IT’S official. Puerto Rico has about as much sovereignty as a United States colony






 
[San Juan, Puerto Rico]  IT’S official now. Puerto Rico has about as much sovereignty as a United States colony.

The word came down from Washington in mid-June, in two Supreme Court rulings that insult our pride as self-governing United States citizens.

One said our courts lacked the power of state courts to try local criminals separately after federal prosecutors weighed in. The other said we must go hat in hand to Congress if our public utilities are to get debt relief. Unlike states, we cannot help them seek bankruptcy protection.

A third insult — from Congress — came as we reached the brink of default two weeks ago. As it finally consented to debt relief, the Senate also approved an oversight board that could tell our elected government how to handle our finances.

In vulgar street talk here, Puerto Rico has been stripped naked and put on show to be shamed.

This after we’d grown up being told we had a unique, privileged relationship with the United States — we were full citizens, free to migrate north, and autonomous to govern our own affairs. A bit like a state, without surrendering our Latin personality.


But now it is clear that was a charade. We’ve learned how much it left us at the mercy of an unsympathetic Washington. Even as he offered debt relief, the Senate’s majority leader, Mitch McConnell, Republican of Kentucky, rubbed it in. “The U.S. territory of Puerto Rico is in crisis,” he declared.

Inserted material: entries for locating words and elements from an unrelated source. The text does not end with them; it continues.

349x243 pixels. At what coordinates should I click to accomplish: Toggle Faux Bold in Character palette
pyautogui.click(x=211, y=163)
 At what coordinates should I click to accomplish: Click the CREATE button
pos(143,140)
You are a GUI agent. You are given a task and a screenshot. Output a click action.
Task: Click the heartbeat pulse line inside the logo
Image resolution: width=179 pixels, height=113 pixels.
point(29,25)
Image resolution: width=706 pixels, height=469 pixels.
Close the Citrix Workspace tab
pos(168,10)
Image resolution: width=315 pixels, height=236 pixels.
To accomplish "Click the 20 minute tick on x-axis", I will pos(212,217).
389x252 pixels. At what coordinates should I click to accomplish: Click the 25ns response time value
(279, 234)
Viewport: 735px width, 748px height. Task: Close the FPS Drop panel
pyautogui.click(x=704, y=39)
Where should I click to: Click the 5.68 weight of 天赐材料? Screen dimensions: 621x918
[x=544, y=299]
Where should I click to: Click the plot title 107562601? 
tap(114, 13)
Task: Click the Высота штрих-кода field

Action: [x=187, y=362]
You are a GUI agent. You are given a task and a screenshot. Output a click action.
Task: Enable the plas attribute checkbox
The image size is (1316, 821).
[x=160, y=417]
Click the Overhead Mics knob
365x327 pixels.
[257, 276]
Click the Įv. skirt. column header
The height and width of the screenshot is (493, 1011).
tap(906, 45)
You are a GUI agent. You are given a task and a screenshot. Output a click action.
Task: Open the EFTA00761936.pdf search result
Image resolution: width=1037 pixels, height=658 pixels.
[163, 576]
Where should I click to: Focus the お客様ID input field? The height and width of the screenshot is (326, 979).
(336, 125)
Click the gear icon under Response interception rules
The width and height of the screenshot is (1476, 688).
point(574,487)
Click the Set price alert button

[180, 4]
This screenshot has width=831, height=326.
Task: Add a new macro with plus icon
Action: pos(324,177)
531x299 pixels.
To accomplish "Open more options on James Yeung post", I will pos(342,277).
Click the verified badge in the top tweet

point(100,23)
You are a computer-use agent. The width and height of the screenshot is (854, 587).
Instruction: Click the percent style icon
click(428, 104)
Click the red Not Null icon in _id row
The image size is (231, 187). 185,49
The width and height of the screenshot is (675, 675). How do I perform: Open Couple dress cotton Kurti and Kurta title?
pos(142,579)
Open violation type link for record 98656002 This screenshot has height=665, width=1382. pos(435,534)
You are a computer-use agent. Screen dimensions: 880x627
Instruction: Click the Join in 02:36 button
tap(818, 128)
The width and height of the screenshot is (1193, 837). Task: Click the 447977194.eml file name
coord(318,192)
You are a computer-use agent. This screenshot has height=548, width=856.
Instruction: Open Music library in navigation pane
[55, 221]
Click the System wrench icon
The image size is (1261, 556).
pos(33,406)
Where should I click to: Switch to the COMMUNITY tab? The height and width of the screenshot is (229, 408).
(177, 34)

Territory? Really? I thought — as did Justice Stephen G. Breyer in his dissent from the prosecutorial powers ruling — that Washington granted us a far better status in 1952. As the United Nations pushed for global decolonization, Justice Breyer wrote, we and the Truman administration entered into a social contract that made us neither colony nor state, but something new, called a “commonwealth” in English and, in Spanish, an "estado libre asociado” (free associated state).

My generation, the baby boomers, was told autonomy made us equal but exceptional as citizens, and indeed there were advantages. Tax breaks initiated in the 1970s attracted employers like pharmaceutical producers. Billions of federal dollars flowed to us. All we had to do was behave, serve in the military when called (I was wounded in Vietnam as a combat medic), and not call ourselves a “colony.”

Dissenters advocating statehood warned that “self-government” was a mirage without a vote in Congress, or for president. Still, Congress never showed interest in accepting a bicultural Hispanic state that had more workers than jobs.

There were occasional nationalist uprisings. But Puerto Ricans have never been good at rebellion. Instead, we jabbered away about our politics. And every few years we replayed the same referendum: Statehood? Independence? Stay autonomous?

A clear majority never emerged, partly because the plebiscites were just theater. The results weren’t binding on us, nor on Congress. And we didn’t want to fracture a close-knit island society over that.

So we drifted, even as globalization began undermining what competitive advantages we had; in 1996, Congress even withdrew the tax exemptions that had lured statesiders to invest in industry here.

Today, those industries, jobs and many stateside banks have fled, private employment has cratered, and our debts are due. Our main employer is our destitute government. Emigration and violent crime have soared. In recent years, hundreds of thousands of compatriots have left, bringing to more than five million the number of Puerto Ricans living in the states, according to the Pew Research Center; local demographers estimate that only 3.4 million remain here.

An image, passed down many years ago by my grandfather, haunts me now, in this terrible summer.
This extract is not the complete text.